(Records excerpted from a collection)
+ + + +

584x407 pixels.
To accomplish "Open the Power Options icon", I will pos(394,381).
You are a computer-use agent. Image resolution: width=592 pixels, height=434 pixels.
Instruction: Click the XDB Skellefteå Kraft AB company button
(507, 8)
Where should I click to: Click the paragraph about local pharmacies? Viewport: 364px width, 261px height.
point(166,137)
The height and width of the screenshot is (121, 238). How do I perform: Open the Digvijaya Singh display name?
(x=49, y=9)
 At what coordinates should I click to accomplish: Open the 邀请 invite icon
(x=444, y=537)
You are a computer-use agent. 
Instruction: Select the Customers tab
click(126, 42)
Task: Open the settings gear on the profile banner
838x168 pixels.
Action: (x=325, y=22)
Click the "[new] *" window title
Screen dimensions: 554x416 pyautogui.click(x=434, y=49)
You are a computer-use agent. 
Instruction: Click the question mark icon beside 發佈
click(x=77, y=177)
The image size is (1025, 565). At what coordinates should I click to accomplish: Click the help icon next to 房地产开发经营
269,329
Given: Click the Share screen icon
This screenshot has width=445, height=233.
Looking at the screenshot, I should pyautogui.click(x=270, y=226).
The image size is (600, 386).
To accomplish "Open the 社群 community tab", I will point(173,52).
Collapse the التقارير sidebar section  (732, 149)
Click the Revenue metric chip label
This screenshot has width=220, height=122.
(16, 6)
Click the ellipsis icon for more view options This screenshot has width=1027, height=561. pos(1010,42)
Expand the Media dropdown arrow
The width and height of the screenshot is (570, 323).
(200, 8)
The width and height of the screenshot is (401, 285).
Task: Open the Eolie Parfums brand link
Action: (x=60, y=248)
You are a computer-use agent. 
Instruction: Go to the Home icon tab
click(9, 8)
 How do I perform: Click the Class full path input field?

+ + + +

Exactly the lines from the one holding "This screenshot has width=220, height=122." through the end of the records above are to be returned, and nothing else.

* Exercise result:
This screenshot has width=220, height=122.
(16, 6)
Click the ellipsis icon for more view options This screenshot has width=1027, height=561. pos(1010,42)
Expand the Media dropdown arrow
The width and height of the screenshot is (570, 323).
(200, 8)
The width and height of the screenshot is (401, 285).
Task: Open the Eolie Parfums brand link
Action: (x=60, y=248)
You are a computer-use agent. 
Instruction: Go to the Home icon tab
click(9, 8)
 How do I perform: Click the Class full path input field?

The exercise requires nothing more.